::: MATERIAL FOR THE TASK :::
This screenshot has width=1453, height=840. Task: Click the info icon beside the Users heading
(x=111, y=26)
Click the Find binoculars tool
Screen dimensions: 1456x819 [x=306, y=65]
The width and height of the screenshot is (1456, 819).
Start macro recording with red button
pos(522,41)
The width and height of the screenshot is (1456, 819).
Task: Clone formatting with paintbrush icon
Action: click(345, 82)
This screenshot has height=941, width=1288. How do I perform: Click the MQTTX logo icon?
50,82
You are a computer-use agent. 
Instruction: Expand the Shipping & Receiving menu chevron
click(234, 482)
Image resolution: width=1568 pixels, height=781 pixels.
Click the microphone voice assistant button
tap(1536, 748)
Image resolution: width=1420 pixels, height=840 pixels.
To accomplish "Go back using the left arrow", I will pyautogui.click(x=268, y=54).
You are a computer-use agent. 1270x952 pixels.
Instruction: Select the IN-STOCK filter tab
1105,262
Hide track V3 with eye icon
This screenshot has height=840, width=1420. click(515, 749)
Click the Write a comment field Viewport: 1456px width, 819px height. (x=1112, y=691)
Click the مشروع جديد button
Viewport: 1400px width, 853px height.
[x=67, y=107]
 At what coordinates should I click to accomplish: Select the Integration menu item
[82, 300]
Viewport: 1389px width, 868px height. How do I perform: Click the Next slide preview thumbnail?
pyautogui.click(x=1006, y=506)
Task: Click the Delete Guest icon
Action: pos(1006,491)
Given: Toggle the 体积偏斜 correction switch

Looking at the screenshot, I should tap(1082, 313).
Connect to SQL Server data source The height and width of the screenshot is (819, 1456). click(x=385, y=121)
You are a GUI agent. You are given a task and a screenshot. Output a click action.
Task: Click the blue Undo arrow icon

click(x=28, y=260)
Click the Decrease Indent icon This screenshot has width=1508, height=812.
:::
* TO DO
Extract each line of the listing above, copying it word for word.

* RESPONSE
This screenshot has width=1453, height=840. Task: Click the info icon beside the Users heading
(x=111, y=26)
Click the Find binoculars tool
Screen dimensions: 1456x819 [x=306, y=65]
The width and height of the screenshot is (1456, 819).
Start macro recording with red button
pos(522,41)
The width and height of the screenshot is (1456, 819).
Task: Clone formatting with paintbrush icon
Action: click(345, 82)
This screenshot has height=941, width=1288. How do I perform: Click the MQTTX logo icon?
50,82
You are a computer-use agent. 
Instruction: Expand the Shipping & Receiving menu chevron
click(234, 482)
Image resolution: width=1568 pixels, height=781 pixels.
Click the microphone voice assistant button
tap(1536, 748)
Image resolution: width=1420 pixels, height=840 pixels.
To accomplish "Go back using the left arrow", I will pyautogui.click(x=268, y=54).
You are a computer-use agent. 1270x952 pixels.
Instruction: Select the IN-STOCK filter tab
1105,262
Hide track V3 with eye icon
This screenshot has height=840, width=1420. click(515, 749)
Click the Write a comment field Viewport: 1456px width, 819px height. (x=1112, y=691)
Click the مشروع جديد button
Viewport: 1400px width, 853px height.
[x=67, y=107]
 At what coordinates should I click to accomplish: Select the Integration menu item
[82, 300]
Viewport: 1389px width, 868px height. How do I perform: Click the Next slide preview thumbnail?
pyautogui.click(x=1006, y=506)
Task: Click the Delete Guest icon
Action: pos(1006,491)
Given: Toggle the 体积偏斜 correction switch

Looking at the screenshot, I should tap(1082, 313).
Connect to SQL Server data source The height and width of the screenshot is (819, 1456). click(x=385, y=121)
You are a GUI agent. You are given a task and a screenshot. Output a click action.
Task: Click the blue Undo arrow icon

click(x=28, y=260)
Click the Decrease Indent icon This screenshot has width=1508, height=812.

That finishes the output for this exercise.